**Text passage:**
· · · · · · ·
Again, I don’t know much about football.  But I do know something about abusive relationships and why they exist.  Abusers too often continue to abuse because they can.  It is a learned behavior, it gets them what they want, and there are often few if any meaningful consequences for them.  That’s because often people around them make choices that help minimize and mask the “not-so-bad” behavior.”

Renowned psychologist Paul Ekman has written, in his book Telling Lies, that intelligent people can sometimes fail to see blatant untruths because they have a vested interest in believing the lie, in “collusively helping to maintain the lie, to avoid the terrible consequences of uncovering the lie.”

It can be easy to minimize abuse when the abuser is someone you like, or you think can perform well for your organization.  It can be easy to minimize a police report when that certain someone has skills you want to exploit.  Domestic violence is perpetuated not only by those doing the hitting, but by those with a vested interest in other aspects of the abusers’ lives.  By those well-meaning ancillary enablers who want to give some a second (or third?  fourth?  fifth?) chance, but up teaching that abusers can get away with a LOT of bad behavior before suffering serious consequences.

We will probably never know for sure what happened that evening.  In general, however, by the time a relationship gets to physical violence, there’s been a lot of power and control and manipulation happening.  And physical violence in a relationship, once it begins, happens again, and again.  As a self-defense teacher, my suggestion to students is to recognize the relationship for what it is, and plan how to keep themselves safer.
· · · · · · ·
**Records for this task:**
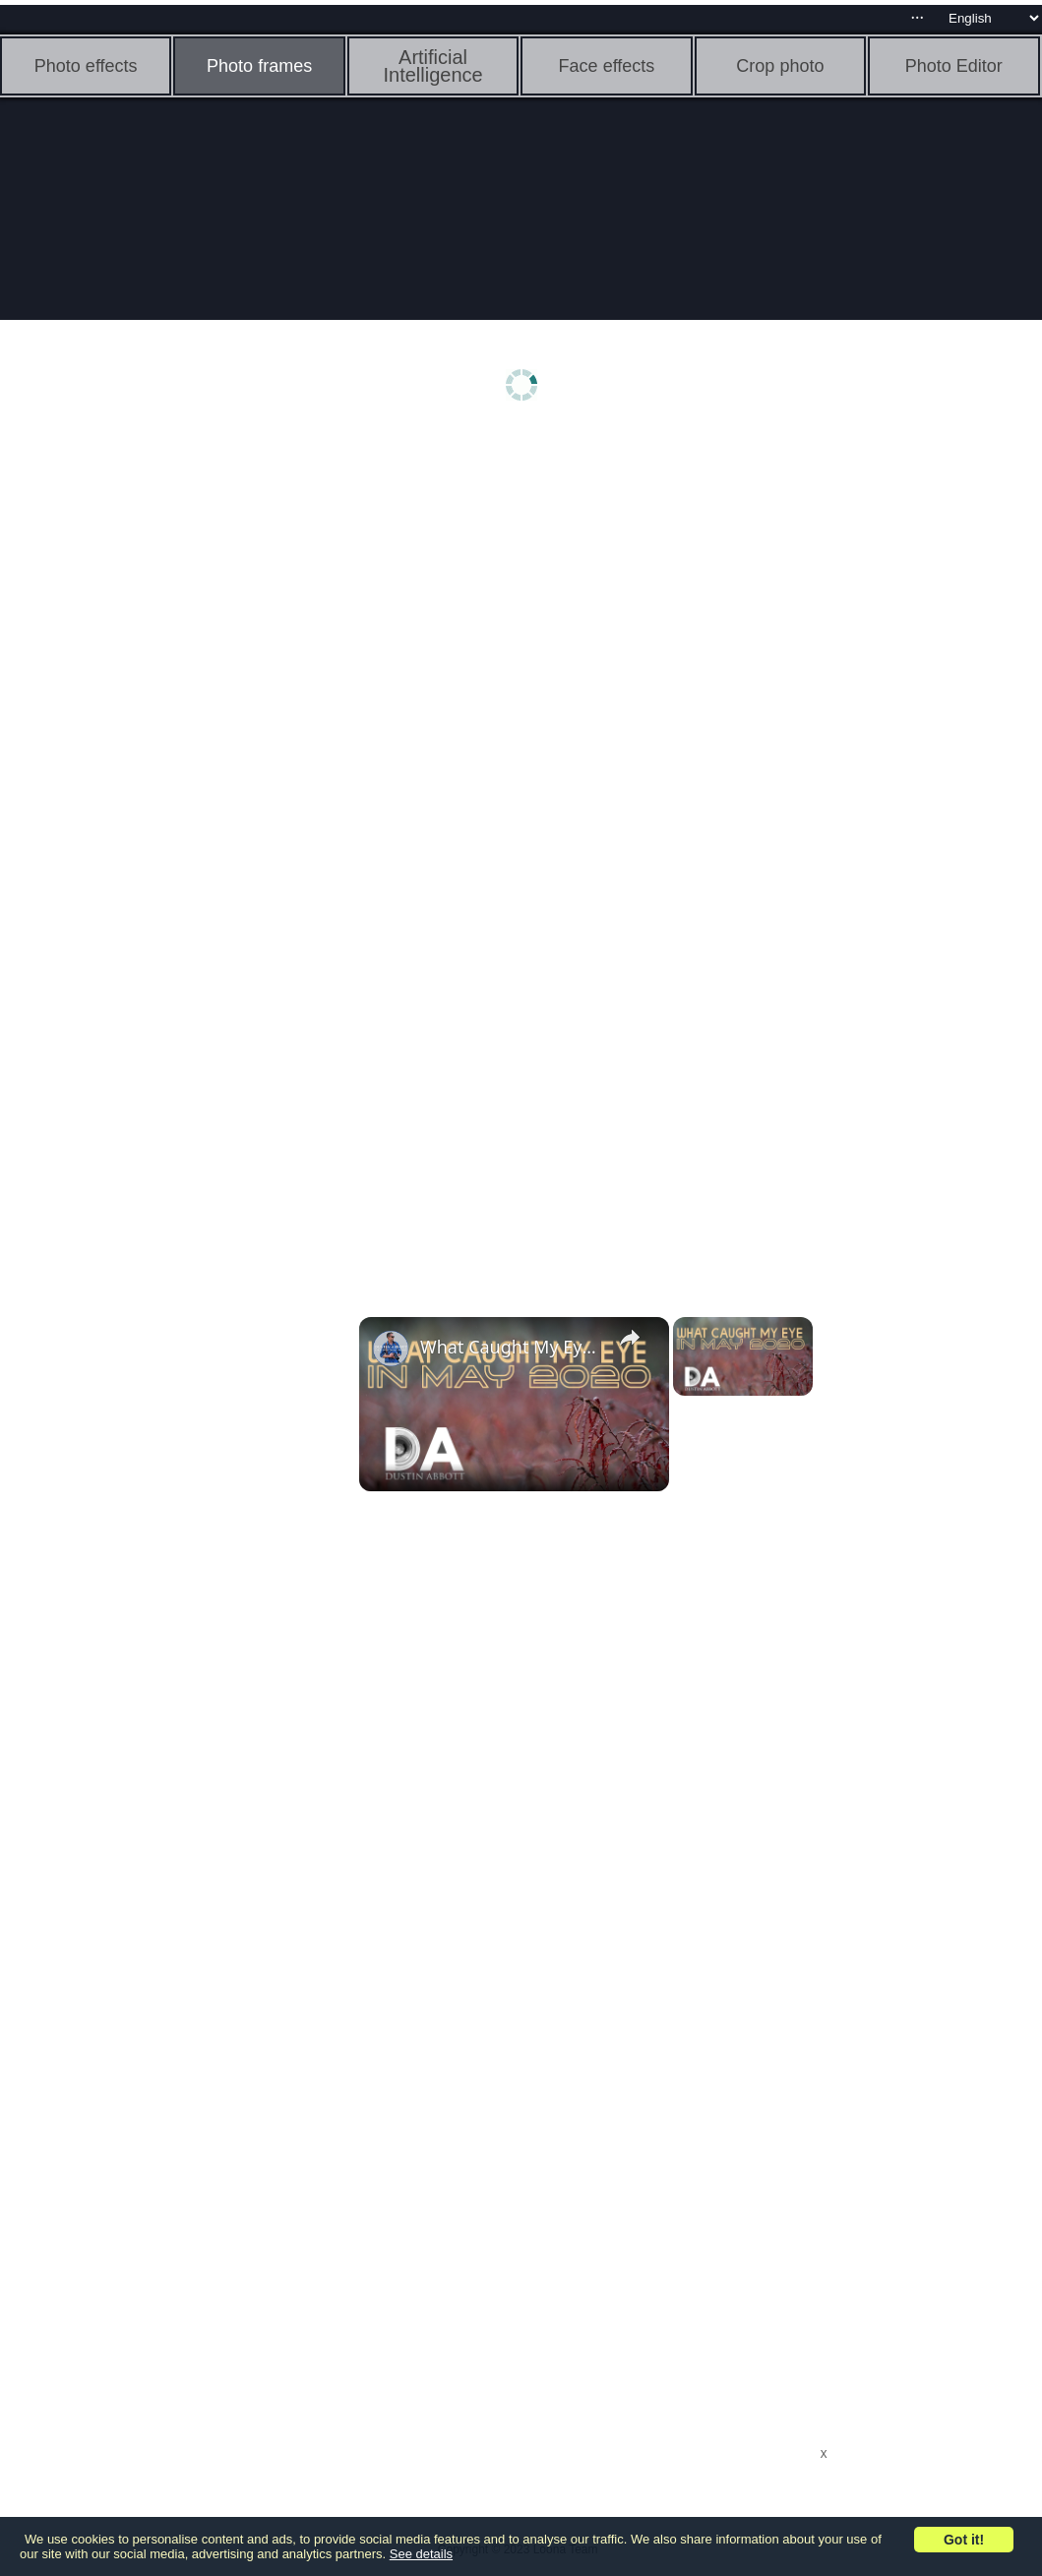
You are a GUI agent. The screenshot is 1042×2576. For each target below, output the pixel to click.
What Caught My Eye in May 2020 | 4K (511, 1346)
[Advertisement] (152, 745)
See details (421, 2553)
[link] (390, 1348)
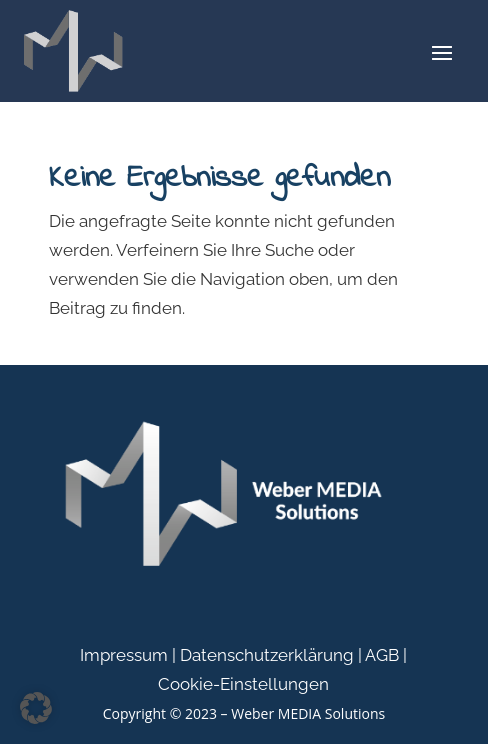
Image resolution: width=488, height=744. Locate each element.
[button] (36, 708)
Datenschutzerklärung (267, 655)
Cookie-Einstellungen (243, 684)
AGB (382, 655)
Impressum (124, 655)
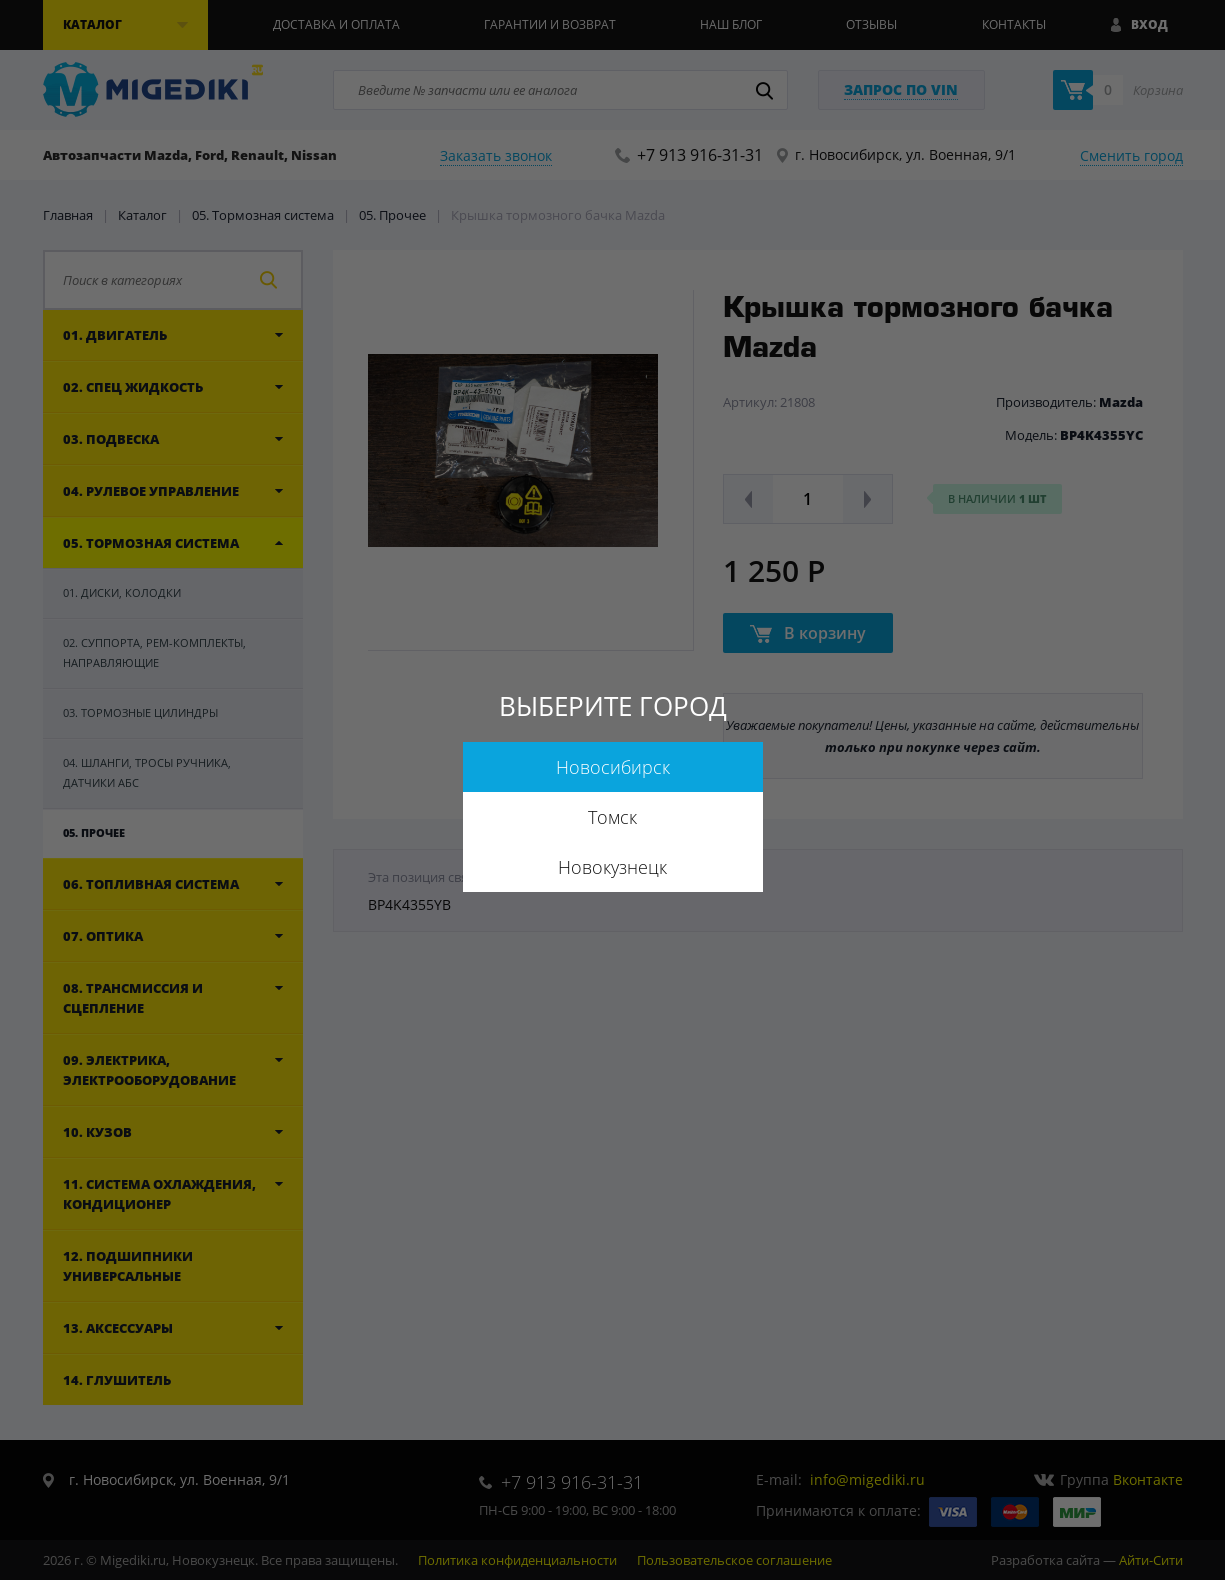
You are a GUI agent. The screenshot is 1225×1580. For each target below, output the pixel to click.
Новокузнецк (612, 867)
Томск (612, 817)
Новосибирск (613, 767)
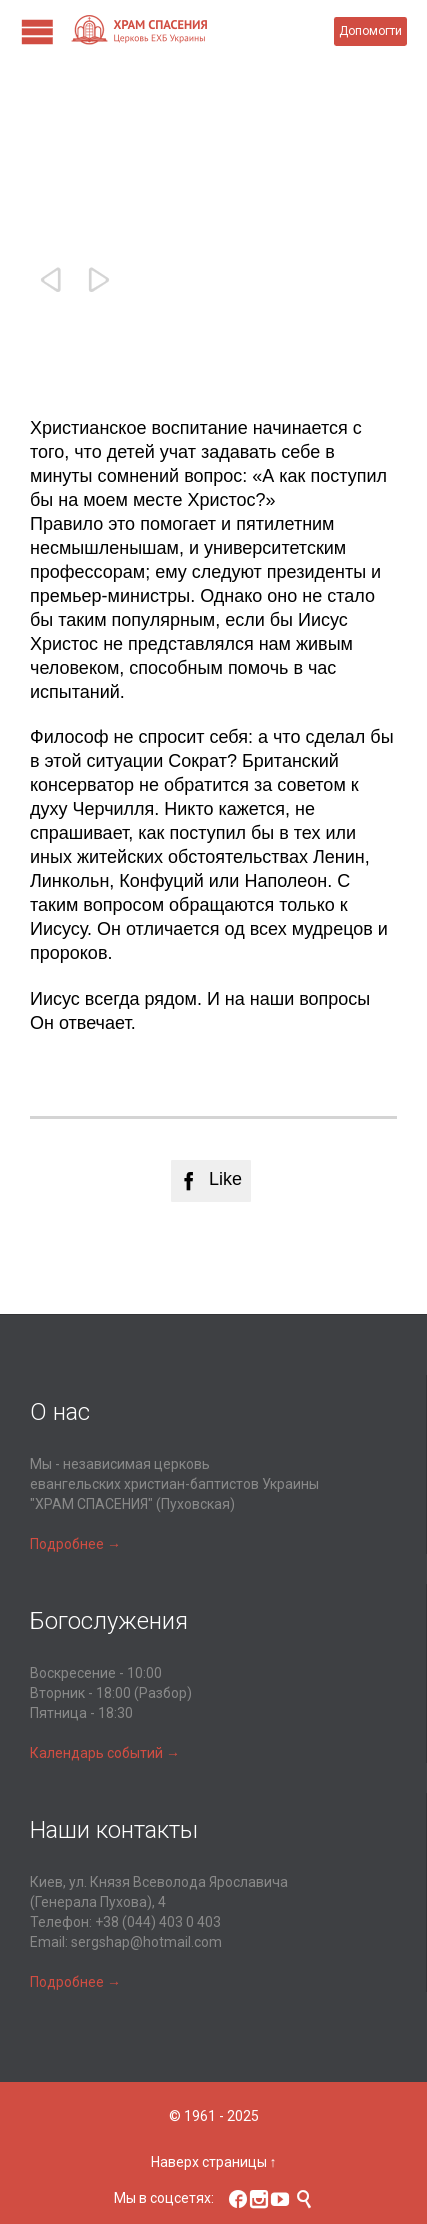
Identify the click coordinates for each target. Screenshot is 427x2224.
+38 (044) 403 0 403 (158, 1922)
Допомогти (370, 31)
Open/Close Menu (37, 31)
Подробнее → (75, 1544)
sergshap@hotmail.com (146, 1942)
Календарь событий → (105, 1753)
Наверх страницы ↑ (214, 2162)
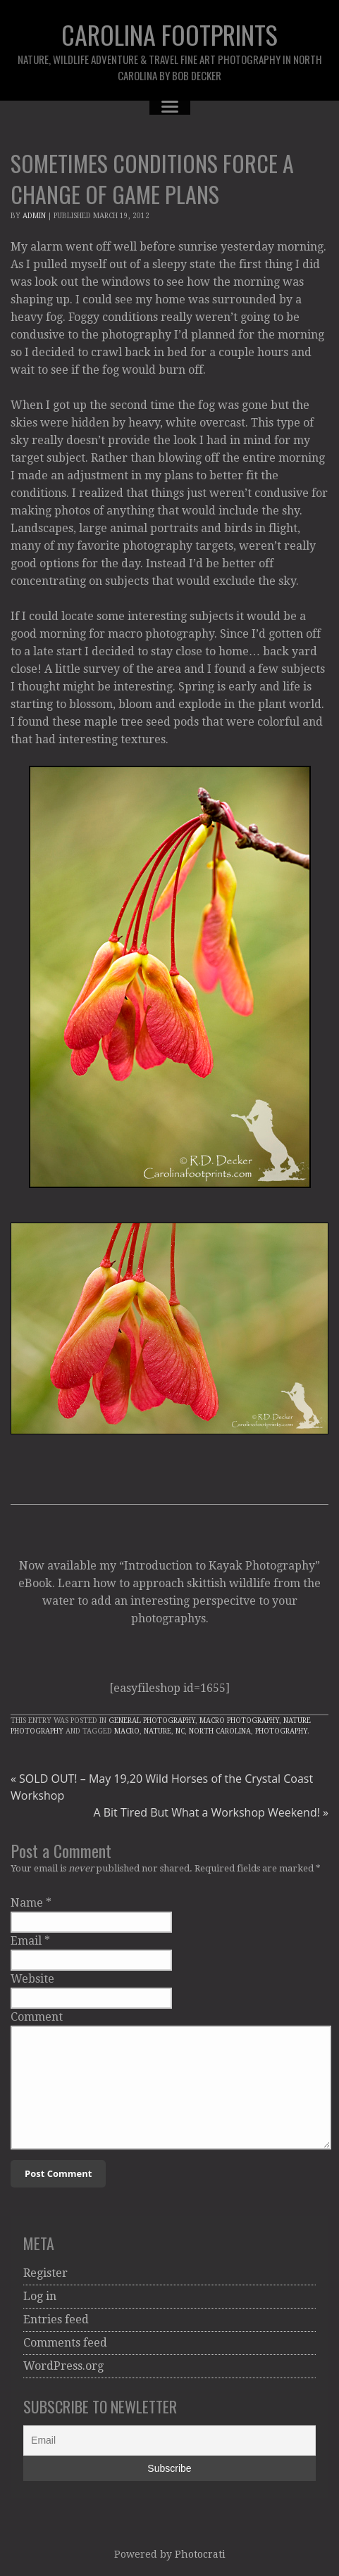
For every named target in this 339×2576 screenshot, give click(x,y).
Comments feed (65, 2342)
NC (180, 1731)
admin (34, 216)
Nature (157, 1731)
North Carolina (220, 1731)
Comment (37, 2016)
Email (26, 1940)
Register (45, 2273)
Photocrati (200, 2554)
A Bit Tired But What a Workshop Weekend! (210, 1812)
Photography (281, 1731)
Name (27, 1902)
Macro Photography (239, 1720)
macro (127, 1731)
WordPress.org (63, 2366)
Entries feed (56, 2319)
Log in (39, 2296)
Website (32, 1978)
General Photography (152, 1720)
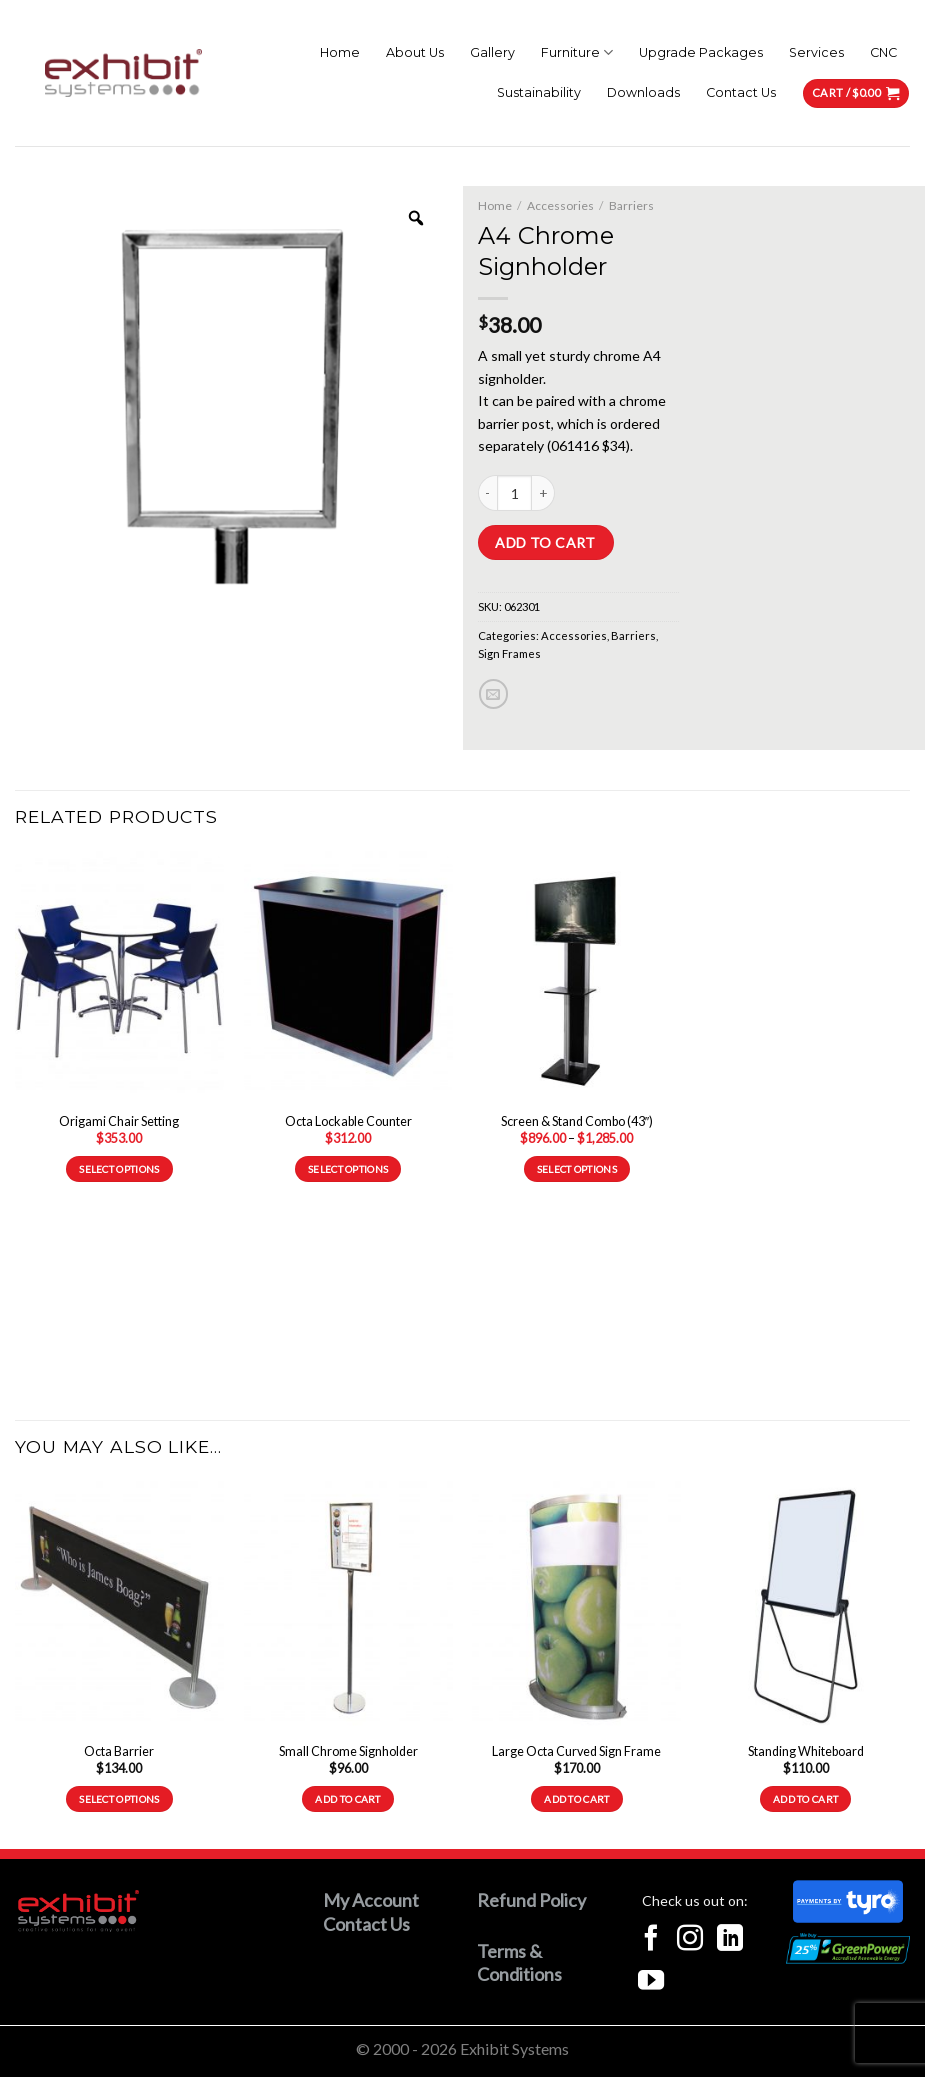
· · · · · · ·
**Directions:**
(a) Rewrite the stretch of the passage on abusive relationships from "Renowned psychologist Paul" through "suffering serious consequences.", replacing "vested interest" with "personal stake".
(b) Rescale the rows from the line containing "Томск (612, 817)" through the end of the rows, repeating each request as it stands but multiplying every coordinate in the answers by 2.05 and rounding to whole numbers, with halves rounded up. Give only those lines, and leave the pictures out.

**Responses by task:**
(a)
Renowned psychologist Paul Ekman has written, in his book Telling Lies, that intelligent people can sometimes fail to see blatant untruths because they have a personal stake in believing the lie, in “collusively helping to maintain the lie, to avoid the terrible consequences of uncovering the lie.”

It can be easy to minimize abuse when the abuser is someone you like, or you think can perform well for your organization.  It can be easy to minimize a police report when that certain someone has skills you want to exploit.  Domestic violence is perpetuated not only by those doing the hitting, but by those with a personal stake in other aspects of the abusers’ lives.  By those well-meaning ancillary enablers who want to give some a second (or third?  fourth?  fifth?) chance, but up teaching that abusers can get away with a LOT of bad behavior before suffering serious consequences.

(b)
Томск (1255, 1675)
Новосибирск (1257, 1572)
Identify the click coordinates for each target. Screenshot is 427x2224.
+38 (044) 403 0 403 (324, 3940)
Допомогти (759, 64)
Open/Close Menu (76, 64)
Подробнее → (154, 3165)
sergshap@hotmail.com (299, 3981)
Календарь событий → (215, 3594)
Наверх страницы ↑ (439, 4432)
For every named target in this 339×2576 screenshot, give click(x,y).
Comments feed (133, 4801)
NC (369, 3549)
admin (70, 443)
Nature (322, 3549)
North Carolina (451, 3549)
Comment (76, 4133)
Email (53, 3977)
Register (92, 4660)
Photocrati (410, 5236)
A Bit Tired But What a Workshop Weekend! (431, 3715)
Photography (576, 3549)
Name (55, 3899)
Macro Photography (490, 3526)
macro (260, 3549)
WordPress.org (129, 4850)
Entries feed (115, 4754)
Log in (80, 4707)
Website (66, 4055)
General Photography (312, 3526)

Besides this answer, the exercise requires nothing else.